— What this task involves —
Of all the lines in these entries, count those that contain "from" and give only the total.

>>>>

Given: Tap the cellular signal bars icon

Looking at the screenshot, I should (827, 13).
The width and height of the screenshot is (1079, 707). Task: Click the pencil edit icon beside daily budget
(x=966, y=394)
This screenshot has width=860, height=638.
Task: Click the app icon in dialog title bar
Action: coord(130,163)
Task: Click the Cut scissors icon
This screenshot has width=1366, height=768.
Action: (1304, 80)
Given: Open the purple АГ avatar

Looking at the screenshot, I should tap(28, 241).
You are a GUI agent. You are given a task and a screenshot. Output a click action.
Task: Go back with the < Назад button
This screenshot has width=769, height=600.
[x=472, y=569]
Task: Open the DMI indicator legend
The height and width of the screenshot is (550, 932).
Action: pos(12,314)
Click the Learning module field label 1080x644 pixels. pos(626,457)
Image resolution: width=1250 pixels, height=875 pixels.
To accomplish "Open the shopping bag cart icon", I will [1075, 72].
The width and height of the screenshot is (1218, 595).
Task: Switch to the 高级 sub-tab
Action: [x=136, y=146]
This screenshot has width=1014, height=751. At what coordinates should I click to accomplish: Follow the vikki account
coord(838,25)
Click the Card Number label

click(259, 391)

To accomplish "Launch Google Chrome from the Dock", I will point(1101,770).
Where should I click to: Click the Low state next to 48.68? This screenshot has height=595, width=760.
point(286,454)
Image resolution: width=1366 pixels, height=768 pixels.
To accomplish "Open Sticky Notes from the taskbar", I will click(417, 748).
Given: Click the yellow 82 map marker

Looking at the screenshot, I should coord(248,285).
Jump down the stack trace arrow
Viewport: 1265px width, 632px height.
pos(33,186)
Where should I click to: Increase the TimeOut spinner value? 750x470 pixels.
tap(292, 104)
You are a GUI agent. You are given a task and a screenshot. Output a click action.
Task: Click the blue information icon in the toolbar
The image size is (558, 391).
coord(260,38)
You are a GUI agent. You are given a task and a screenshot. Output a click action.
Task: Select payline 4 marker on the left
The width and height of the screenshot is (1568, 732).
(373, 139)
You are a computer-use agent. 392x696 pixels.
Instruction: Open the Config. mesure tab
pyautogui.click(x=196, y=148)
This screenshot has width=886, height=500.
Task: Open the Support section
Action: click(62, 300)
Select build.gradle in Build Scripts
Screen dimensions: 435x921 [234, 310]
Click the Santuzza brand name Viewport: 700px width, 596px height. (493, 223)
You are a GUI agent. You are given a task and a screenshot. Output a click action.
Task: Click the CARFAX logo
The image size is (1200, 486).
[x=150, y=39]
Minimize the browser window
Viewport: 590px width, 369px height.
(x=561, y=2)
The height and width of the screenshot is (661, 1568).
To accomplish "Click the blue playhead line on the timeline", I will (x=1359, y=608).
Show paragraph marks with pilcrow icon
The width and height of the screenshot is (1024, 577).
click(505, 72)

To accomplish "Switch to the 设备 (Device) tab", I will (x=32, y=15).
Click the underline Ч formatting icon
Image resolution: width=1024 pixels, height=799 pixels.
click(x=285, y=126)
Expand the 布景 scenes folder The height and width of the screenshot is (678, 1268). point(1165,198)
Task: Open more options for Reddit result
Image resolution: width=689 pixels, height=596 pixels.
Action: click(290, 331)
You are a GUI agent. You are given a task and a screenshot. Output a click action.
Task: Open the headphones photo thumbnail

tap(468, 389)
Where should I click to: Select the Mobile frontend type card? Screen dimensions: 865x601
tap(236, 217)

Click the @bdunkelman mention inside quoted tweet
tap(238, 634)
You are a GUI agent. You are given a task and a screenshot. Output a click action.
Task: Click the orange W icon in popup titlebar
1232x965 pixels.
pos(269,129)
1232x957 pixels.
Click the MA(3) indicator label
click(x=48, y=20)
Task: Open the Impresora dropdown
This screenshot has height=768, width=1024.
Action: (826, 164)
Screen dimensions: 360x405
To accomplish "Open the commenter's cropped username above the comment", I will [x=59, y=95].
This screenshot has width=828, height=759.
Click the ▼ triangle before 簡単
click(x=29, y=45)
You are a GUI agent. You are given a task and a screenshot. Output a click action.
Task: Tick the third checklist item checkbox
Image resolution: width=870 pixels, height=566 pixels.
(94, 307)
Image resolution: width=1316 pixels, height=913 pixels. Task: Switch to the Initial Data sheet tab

<<<<

— Result below —
2